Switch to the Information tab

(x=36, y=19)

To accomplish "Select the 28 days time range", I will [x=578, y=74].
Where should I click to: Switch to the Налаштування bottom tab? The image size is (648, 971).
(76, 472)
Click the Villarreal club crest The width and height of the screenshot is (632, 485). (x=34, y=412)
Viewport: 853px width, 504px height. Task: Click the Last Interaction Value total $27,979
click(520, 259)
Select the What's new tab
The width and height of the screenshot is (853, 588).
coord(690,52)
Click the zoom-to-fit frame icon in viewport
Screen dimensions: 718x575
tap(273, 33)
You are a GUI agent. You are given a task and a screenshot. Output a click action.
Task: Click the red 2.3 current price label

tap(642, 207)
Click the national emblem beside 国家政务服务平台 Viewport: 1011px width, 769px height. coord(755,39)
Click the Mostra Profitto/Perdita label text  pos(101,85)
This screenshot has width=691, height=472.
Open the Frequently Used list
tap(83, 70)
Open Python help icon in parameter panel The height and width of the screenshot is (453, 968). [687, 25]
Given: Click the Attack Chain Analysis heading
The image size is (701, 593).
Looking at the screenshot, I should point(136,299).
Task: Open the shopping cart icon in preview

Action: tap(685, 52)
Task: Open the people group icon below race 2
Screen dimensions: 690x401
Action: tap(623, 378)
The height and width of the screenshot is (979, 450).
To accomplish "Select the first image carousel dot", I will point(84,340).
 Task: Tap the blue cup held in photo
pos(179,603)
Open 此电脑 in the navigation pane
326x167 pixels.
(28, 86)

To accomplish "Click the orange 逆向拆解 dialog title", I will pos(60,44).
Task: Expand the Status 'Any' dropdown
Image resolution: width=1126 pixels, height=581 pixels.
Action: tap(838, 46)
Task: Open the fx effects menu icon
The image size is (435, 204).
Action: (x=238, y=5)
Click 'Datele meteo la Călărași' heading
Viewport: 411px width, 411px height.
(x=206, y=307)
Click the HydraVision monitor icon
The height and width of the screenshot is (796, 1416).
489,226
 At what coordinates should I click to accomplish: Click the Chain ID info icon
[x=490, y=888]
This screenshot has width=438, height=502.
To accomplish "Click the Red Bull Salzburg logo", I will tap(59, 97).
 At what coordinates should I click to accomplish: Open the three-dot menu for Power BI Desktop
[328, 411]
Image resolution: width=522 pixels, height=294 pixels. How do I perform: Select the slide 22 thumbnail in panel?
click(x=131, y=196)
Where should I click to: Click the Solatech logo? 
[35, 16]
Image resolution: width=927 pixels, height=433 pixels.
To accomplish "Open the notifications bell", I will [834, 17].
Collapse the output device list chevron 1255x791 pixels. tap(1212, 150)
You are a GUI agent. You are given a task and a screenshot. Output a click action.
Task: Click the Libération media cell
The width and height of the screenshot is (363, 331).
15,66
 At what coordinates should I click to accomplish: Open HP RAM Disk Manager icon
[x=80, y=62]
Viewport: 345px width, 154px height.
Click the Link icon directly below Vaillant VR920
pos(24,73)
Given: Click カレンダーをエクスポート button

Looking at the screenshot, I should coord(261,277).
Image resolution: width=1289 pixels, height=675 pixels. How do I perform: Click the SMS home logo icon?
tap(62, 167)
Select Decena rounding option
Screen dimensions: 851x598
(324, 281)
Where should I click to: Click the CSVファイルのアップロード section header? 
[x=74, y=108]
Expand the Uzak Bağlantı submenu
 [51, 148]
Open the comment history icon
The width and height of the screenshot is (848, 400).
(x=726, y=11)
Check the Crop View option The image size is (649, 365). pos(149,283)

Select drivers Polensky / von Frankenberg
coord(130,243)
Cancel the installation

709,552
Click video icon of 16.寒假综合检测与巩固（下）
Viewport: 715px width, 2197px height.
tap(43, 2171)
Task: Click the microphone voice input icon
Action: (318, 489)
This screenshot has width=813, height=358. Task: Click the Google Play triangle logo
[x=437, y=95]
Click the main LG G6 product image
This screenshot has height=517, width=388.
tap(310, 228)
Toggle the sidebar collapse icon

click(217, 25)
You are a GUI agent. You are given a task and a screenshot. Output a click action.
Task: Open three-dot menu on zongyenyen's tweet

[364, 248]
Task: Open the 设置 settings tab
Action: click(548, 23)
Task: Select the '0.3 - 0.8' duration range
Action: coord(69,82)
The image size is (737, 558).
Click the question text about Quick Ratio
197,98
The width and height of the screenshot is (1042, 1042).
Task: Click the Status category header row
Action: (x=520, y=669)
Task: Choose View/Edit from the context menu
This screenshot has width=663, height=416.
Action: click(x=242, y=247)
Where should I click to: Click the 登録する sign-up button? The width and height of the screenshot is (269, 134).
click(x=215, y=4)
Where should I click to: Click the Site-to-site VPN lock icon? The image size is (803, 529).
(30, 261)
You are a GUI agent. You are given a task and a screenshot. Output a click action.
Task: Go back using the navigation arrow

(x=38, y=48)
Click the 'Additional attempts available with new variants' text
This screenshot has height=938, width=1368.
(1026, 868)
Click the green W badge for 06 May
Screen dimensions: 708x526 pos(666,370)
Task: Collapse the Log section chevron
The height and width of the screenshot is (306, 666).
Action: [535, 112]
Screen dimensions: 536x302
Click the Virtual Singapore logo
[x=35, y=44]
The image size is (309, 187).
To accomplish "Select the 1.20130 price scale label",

■ ■ ■ ■ ■

TO DO: Reproduce every record, making sure each one stays exactly the same.

RESULT OF THIS EXERCISE:
Switch to the Information tab

(x=36, y=19)

To accomplish "Select the 28 days time range", I will [x=578, y=74].
Where should I click to: Switch to the Налаштування bottom tab? The image size is (648, 971).
(76, 472)
Click the Villarreal club crest The width and height of the screenshot is (632, 485). (x=34, y=412)
Viewport: 853px width, 504px height. Task: Click the Last Interaction Value total $27,979
click(520, 259)
Select the What's new tab
The width and height of the screenshot is (853, 588).
coord(690,52)
Click the zoom-to-fit frame icon in viewport
Screen dimensions: 718x575
tap(273, 33)
You are a GUI agent. You are given a task and a screenshot. Output a click action.
Task: Click the red 2.3 current price label

tap(642, 207)
Click the national emblem beside 国家政务服务平台 Viewport: 1011px width, 769px height. coord(755,39)
Click the Mostra Profitto/Perdita label text  pos(101,85)
This screenshot has width=691, height=472.
Open the Frequently Used list
tap(83, 70)
Open Python help icon in parameter panel The height and width of the screenshot is (453, 968). [687, 25]
Given: Click the Attack Chain Analysis heading
The image size is (701, 593).
Looking at the screenshot, I should point(136,299).
Task: Open the shopping cart icon in preview

Action: tap(685, 52)
Task: Open the people group icon below race 2
Screen dimensions: 690x401
Action: tap(623, 378)
The height and width of the screenshot is (979, 450).
To accomplish "Select the first image carousel dot", I will point(84,340).
 Task: Tap the blue cup held in photo
pos(179,603)
Open 此电脑 in the navigation pane
326x167 pixels.
(28, 86)

To accomplish "Click the orange 逆向拆解 dialog title", I will pos(60,44).
Task: Expand the Status 'Any' dropdown
Image resolution: width=1126 pixels, height=581 pixels.
Action: tap(838, 46)
Task: Open the fx effects menu icon
The image size is (435, 204).
Action: (x=238, y=5)
Click 'Datele meteo la Călărași' heading
Viewport: 411px width, 411px height.
(x=206, y=307)
Click the HydraVision monitor icon
The height and width of the screenshot is (796, 1416).
489,226
 At what coordinates should I click to accomplish: Click the Chain ID info icon
[x=490, y=888]
This screenshot has width=438, height=502.
To accomplish "Click the Red Bull Salzburg logo", I will tap(59, 97).
 At what coordinates should I click to accomplish: Open the three-dot menu for Power BI Desktop
[328, 411]
Image resolution: width=522 pixels, height=294 pixels. How do I perform: Select the slide 22 thumbnail in panel?
click(x=131, y=196)
Where should I click to: Click the Solatech logo? 
[35, 16]
Image resolution: width=927 pixels, height=433 pixels.
To accomplish "Open the notifications bell", I will [834, 17].
Collapse the output device list chevron 1255x791 pixels. tap(1212, 150)
You are a GUI agent. You are given a task and a screenshot. Output a click action.
Task: Click the Libération media cell
The width and height of the screenshot is (363, 331).
15,66
 At what coordinates should I click to accomplish: Open HP RAM Disk Manager icon
[x=80, y=62]
Viewport: 345px width, 154px height.
Click the Link icon directly below Vaillant VR920
pos(24,73)
Given: Click カレンダーをエクスポート button

Looking at the screenshot, I should coord(261,277).
Image resolution: width=1289 pixels, height=675 pixels. How do I perform: Click the SMS home logo icon?
tap(62, 167)
Select Decena rounding option
Screen dimensions: 851x598
(324, 281)
Where should I click to: Click the CSVファイルのアップロード section header? 
[x=74, y=108]
Expand the Uzak Bağlantı submenu
 [51, 148]
Open the comment history icon
The width and height of the screenshot is (848, 400).
(x=726, y=11)
Check the Crop View option The image size is (649, 365). pos(149,283)

Select drivers Polensky / von Frankenberg
coord(130,243)
Cancel the installation

709,552
Click video icon of 16.寒假综合检测与巩固（下）
Viewport: 715px width, 2197px height.
tap(43, 2171)
Task: Click the microphone voice input icon
Action: (318, 489)
This screenshot has width=813, height=358. Task: Click the Google Play triangle logo
[x=437, y=95]
Click the main LG G6 product image
This screenshot has height=517, width=388.
tap(310, 228)
Toggle the sidebar collapse icon

click(217, 25)
You are a GUI agent. You are given a task and a screenshot. Output a click action.
Task: Open three-dot menu on zongyenyen's tweet

[364, 248]
Task: Open the 设置 settings tab
Action: click(548, 23)
Task: Select the '0.3 - 0.8' duration range
Action: coord(69,82)
The image size is (737, 558).
Click the question text about Quick Ratio
197,98
The width and height of the screenshot is (1042, 1042).
Task: Click the Status category header row
Action: (x=520, y=669)
Task: Choose View/Edit from the context menu
This screenshot has width=663, height=416.
Action: click(x=242, y=247)
Where should I click to: Click the 登録する sign-up button? The width and height of the screenshot is (269, 134).
click(x=215, y=4)
Where should I click to: Click the Site-to-site VPN lock icon? The image size is (803, 529).
(30, 261)
You are a GUI agent. You are given a task and a screenshot. Output a click action.
Task: Go back using the navigation arrow

(x=38, y=48)
Click the 'Additional attempts available with new variants' text
This screenshot has height=938, width=1368.
(1026, 868)
Click the green W badge for 06 May
Screen dimensions: 708x526 pos(666,370)
Task: Collapse the Log section chevron
The height and width of the screenshot is (306, 666).
Action: [535, 112]
Screen dimensions: 536x302
Click the Virtual Singapore logo
[x=35, y=44]
The image size is (309, 187).
To accomplish "Select the 1.20130 price scale label",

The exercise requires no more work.